If $f(x)$ is monotonically decreasing function and $f^{''}(x)>0$. Assuming $f^{-1}(x)$ exists prove that, $$\dfrac{f^{-1}(x_1)+f^{-1}(x_2)}{2}>f^{-1}\bigg(\dfrac{x_1+x_2}{2}\bigg)$$
My attempts:
As $f(x)$ decreases hence when $x\uparrow\implies y\downarrow$. Also $f^{-1}(x)$ is a reflection of $f(x)$ in $y=x\implies$ to find $f^{-1}$ we interchange $x\rightarrow y$. So , for $f^{-1}$ as $x\downarrow\implies y\uparrow$. So both should have same type of curvature. I've considered $f^{-1}(x)$ as follows:
From above graph, $E$ is midpoint of $C$ and $D$, $EF\perp x-\text{axis}$ hence $x_E=x_F$, from using curvature of $f^{-1}(x)$ we can see that the ordinate of $F$ is less than that of $E$ $$\implies\dfrac{f^{-1}(x_1)+f^{-1}(x_2)}{2}>f^{-1}\bigg(\dfrac{x_1+x_2}{2}\bigg)$$
Please point out all flaw statements I assumed above and want to see other elegant methods to solve the same problem. Thanks!
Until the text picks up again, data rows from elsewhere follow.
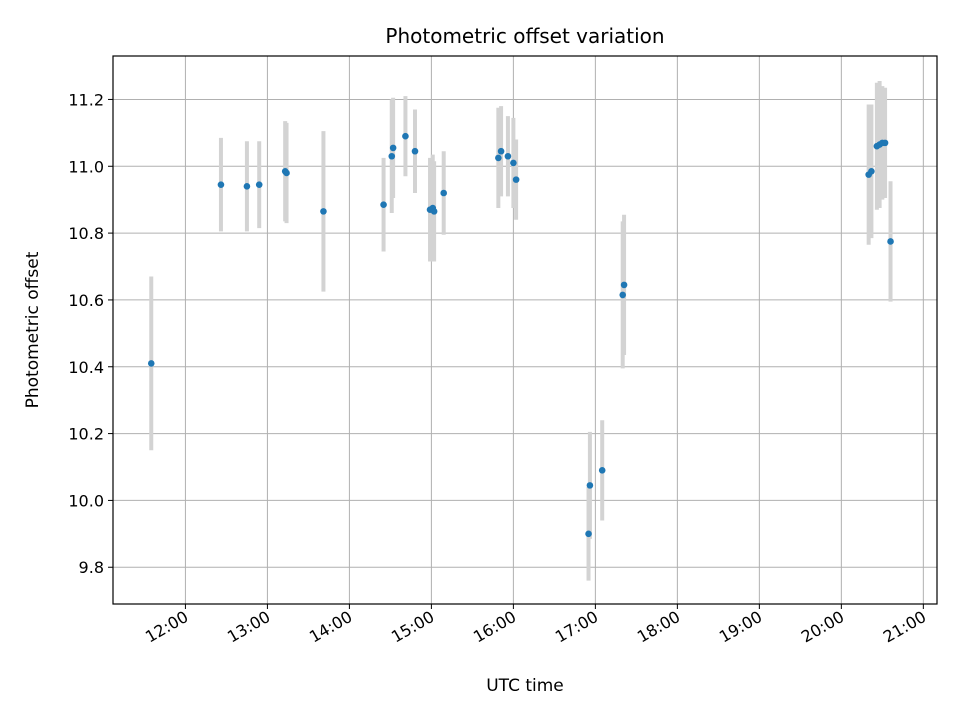 The image size is (960, 720). Describe the element at coordinates (86, 166) in the screenshot. I see `y-tick-label: 11.0` at that location.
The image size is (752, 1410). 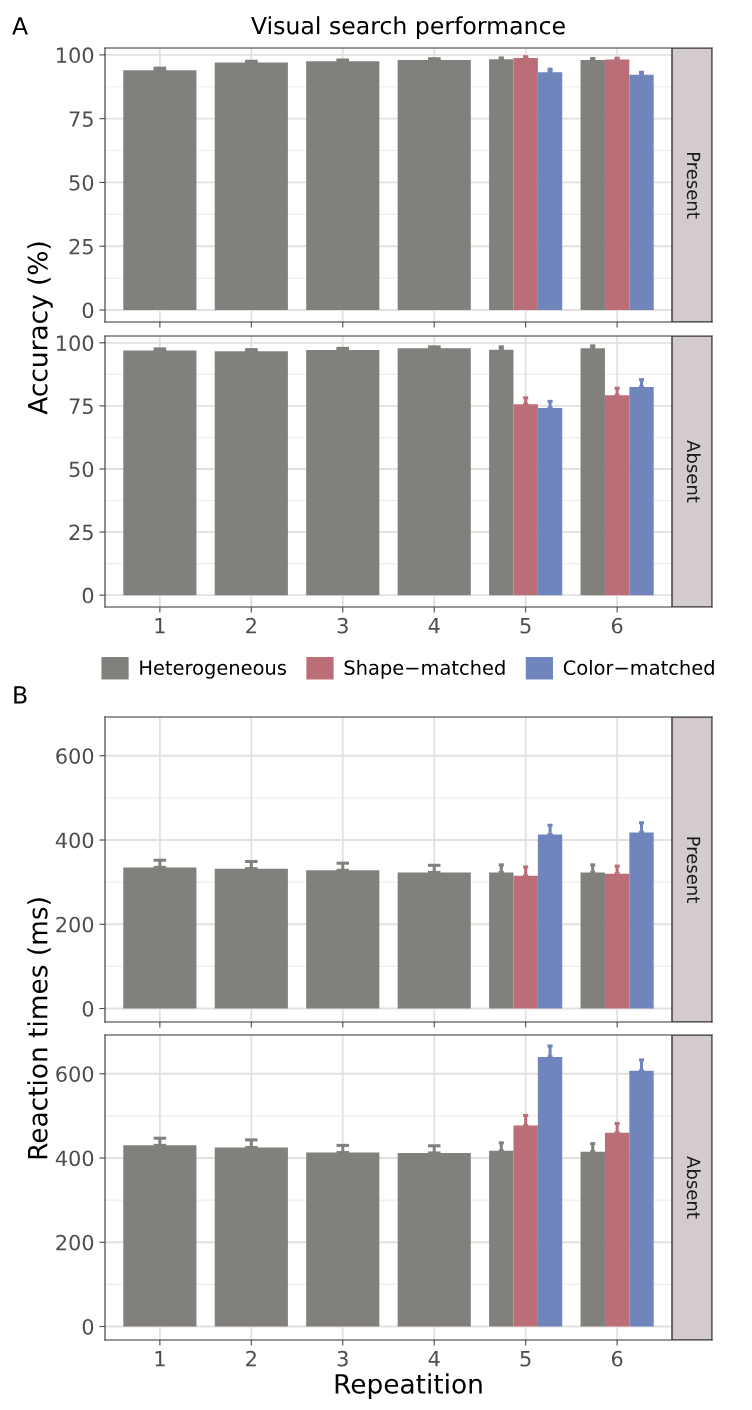 I want to click on y-axis-title: Accuracy (%), so click(x=40, y=328).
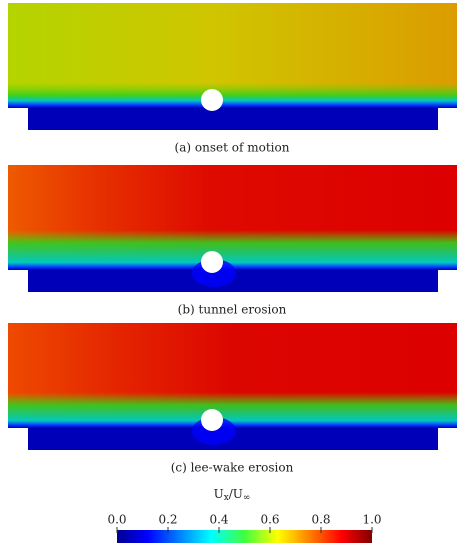 The height and width of the screenshot is (550, 465). What do you see at coordinates (320, 520) in the screenshot?
I see `colorbar-tick-label: 0.8` at bounding box center [320, 520].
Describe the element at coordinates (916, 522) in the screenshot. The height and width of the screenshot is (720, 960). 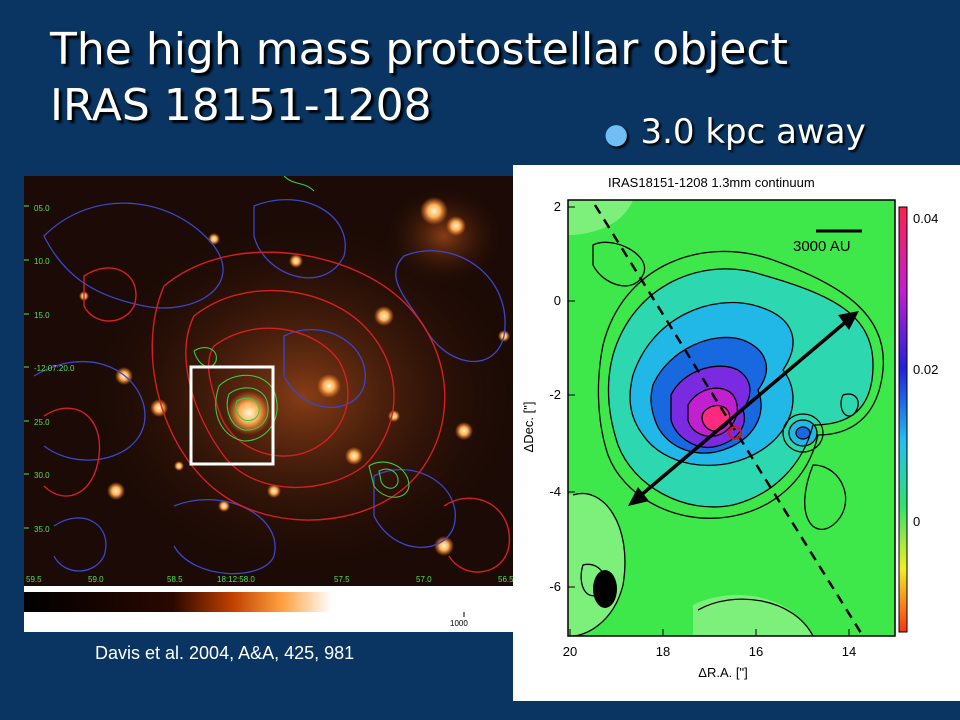
I see `colorbar-tick: 0` at that location.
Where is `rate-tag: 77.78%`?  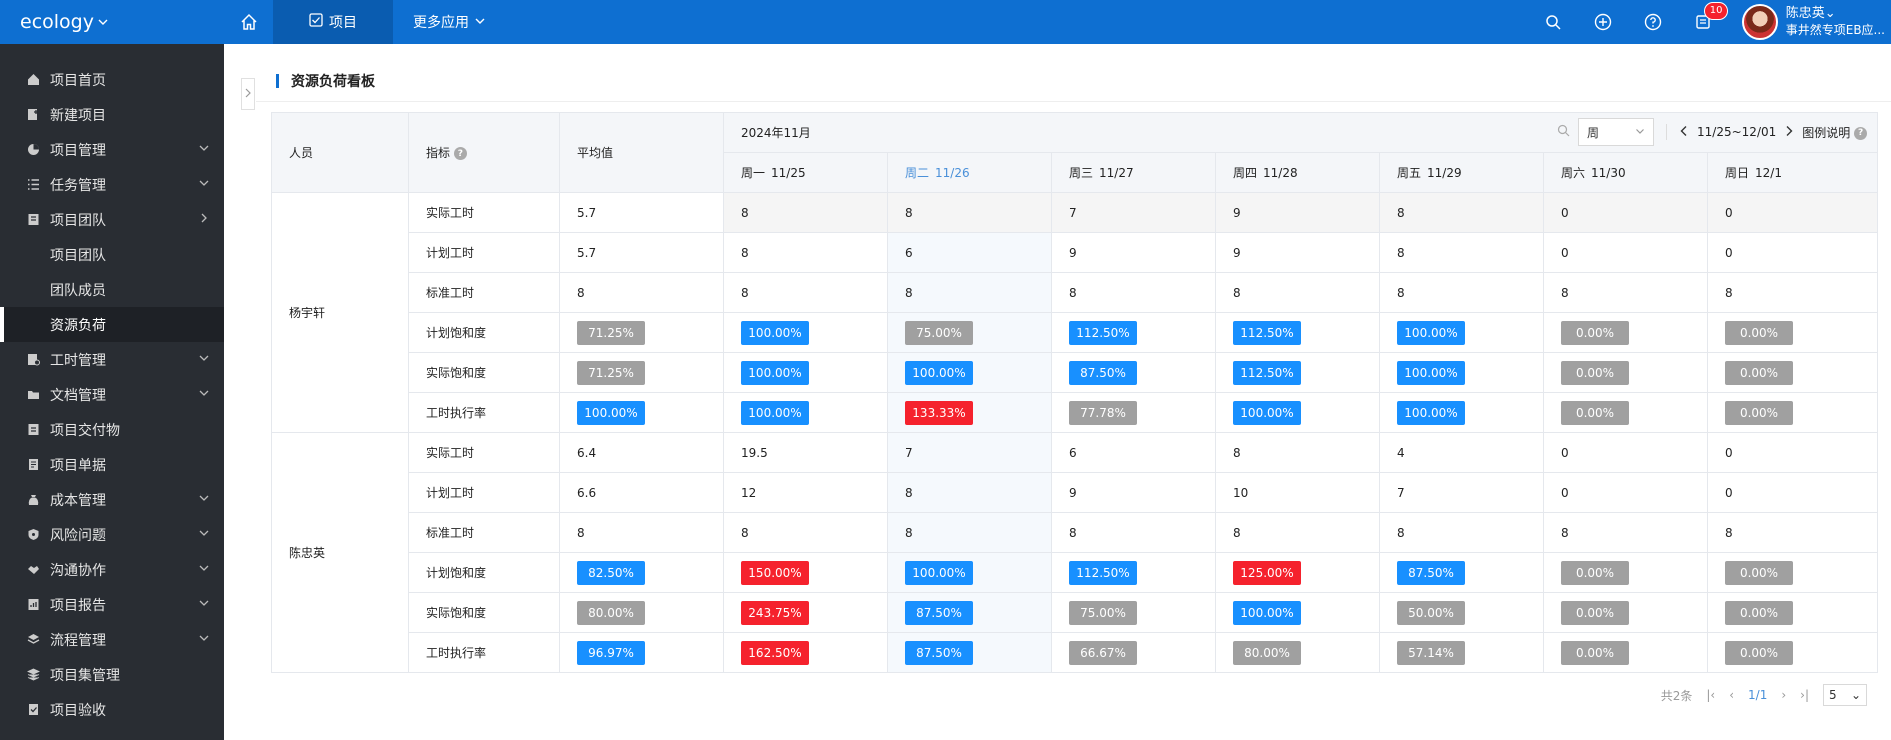
rate-tag: 77.78% is located at coordinates (1103, 412).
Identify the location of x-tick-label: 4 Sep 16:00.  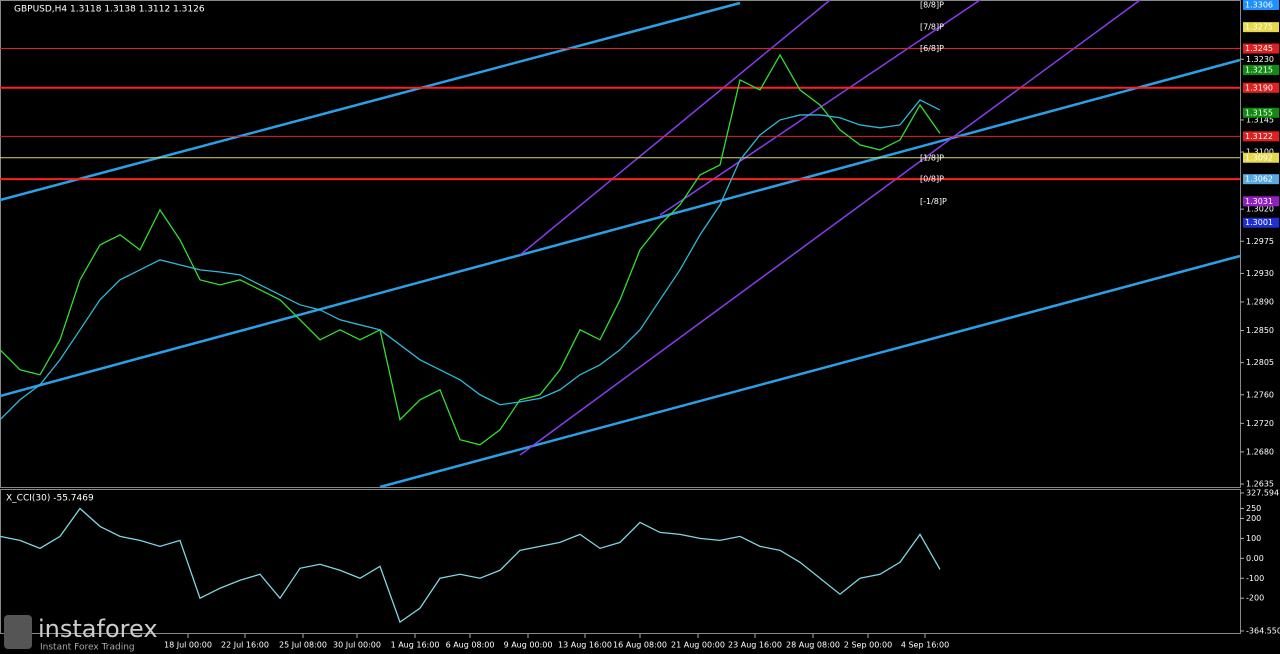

$f$ is strictly convex, so, for $x_1\ne x_2$, $$f\left( \frac{f^{-1}(x_1)+f^{-1}(x_2)}{2}\right)< \frac{f\circ f^{-1}(x_1)+f\circ f^{-1}(x_2)}{2}=\frac{x_1+x_2}{2}$$ Now, $f^{-1}$ is monotone deceasing so $$f^{-1}\circ f\left( \frac{f^{-1}(x_1)+f^{-1}(x_2)}{2}\right)> f^{-1}\left(\frac{x_1+x_2}{2}\right)$$ That is $$\frac{f^{-1}(x_1)+f^{-1}(x_2)}{2}> f^{-1}\left(\frac{x_1+x_2}{2}\right).$$ So, we have: $f$ convex and decreasing implies $f^{-1}$ convex and decreasing. Generally, $f$ convex does not imply $f^{-1}$ convex, take for example $f:[0,1]\to\mathbb{R},f(x)=x^2$.